Also, another mummy on here suggested picnic style sharing meals - which really work :hugs:


----------



## whiby

Ethan has just come out of doing this exact same thing, it lasted a few weeks. I have made sure that we eat together, and that he eats exactly the same as us. I make sure he watches us actually putting the food on our forks, watches us eat it and then we say how yummy it is. He's usually quick to try it then. 

I also maybe take some liberties with the names of food - broccoli is "trees", sweetcorn is "yellow peas" (he loves peas) etc etc. Also, it's probably not the healthiest thing to do but I also give him a small blob of ketchup on his evening meal which he dips lots of food into. I notice that if he has the ketchup that he will at least try the taste of something with the sauce, sucks the sauce off then goes "mmmmm" and eats the rest. Whatever works to get him to at least try eh?! 

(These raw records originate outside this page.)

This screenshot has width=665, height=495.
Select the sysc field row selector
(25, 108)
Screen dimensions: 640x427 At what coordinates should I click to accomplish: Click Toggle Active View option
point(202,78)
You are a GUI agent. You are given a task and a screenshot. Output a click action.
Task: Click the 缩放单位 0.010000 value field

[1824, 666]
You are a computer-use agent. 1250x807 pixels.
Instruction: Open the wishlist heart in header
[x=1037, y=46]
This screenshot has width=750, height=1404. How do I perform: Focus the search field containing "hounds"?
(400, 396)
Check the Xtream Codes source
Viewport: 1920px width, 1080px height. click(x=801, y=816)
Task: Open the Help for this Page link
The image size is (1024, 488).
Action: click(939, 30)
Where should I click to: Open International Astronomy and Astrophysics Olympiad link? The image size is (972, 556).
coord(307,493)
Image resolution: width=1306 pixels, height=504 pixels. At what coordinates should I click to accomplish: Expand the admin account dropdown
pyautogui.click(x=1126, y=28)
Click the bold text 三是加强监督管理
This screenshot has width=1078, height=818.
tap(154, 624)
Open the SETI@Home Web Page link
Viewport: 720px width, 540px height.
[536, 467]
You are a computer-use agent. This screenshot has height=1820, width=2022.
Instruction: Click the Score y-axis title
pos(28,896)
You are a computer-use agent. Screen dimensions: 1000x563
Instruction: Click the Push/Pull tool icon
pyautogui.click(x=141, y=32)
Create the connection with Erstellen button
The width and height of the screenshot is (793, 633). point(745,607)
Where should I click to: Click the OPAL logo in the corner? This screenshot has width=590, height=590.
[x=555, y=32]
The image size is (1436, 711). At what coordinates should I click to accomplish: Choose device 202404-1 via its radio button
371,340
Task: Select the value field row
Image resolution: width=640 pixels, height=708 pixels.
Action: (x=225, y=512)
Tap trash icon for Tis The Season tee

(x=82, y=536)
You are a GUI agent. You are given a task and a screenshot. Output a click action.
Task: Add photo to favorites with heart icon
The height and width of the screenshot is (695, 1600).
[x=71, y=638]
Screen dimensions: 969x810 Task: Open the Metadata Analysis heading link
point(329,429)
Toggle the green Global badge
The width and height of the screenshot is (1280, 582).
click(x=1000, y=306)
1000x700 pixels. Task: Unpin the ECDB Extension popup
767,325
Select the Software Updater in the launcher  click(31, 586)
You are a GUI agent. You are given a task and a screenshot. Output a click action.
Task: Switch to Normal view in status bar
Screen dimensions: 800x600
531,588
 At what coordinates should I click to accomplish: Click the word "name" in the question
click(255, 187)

I have been quite strict in that if he refuses a perfectly good meal that has things I know he has eaten and enjoyed before, then I won't give him anything else instead.

Fingers crossed it seems to be working..... although being a toddler I'm sure there will be another "phase" just round the corner. As long as he is still putting on weight I wouldn't be too worried, he's probably just too busy having fun to worry about boring old food!. xxx


----------



## porkypig

yes thats a good idea, he does seem interested a little if im eating something, admittedly naughty things! but i just want him to eat like he did before :( thanks repying hun x


----------



## Mum2b_Claire

yeah I'm a big advocate of picnics / not insisting on sitting at the table (but still sitting down). I know Ruby doesn't seem to feel the need to refuse food just because she can when we do that! 

Though, if his sleep has gone to pot also, maybe his back molars might be sore?


----------



## porkypig

yes i think his molars are coming through, but its difficult to get a look in his mouth as he doesnt let me although hes been dribbling a bit and hes busted so many dummies lately too xx


----------



## mumnbean

If you think its his teeth try him with some frozen fruit- arielle loves banana and blueberries!


----------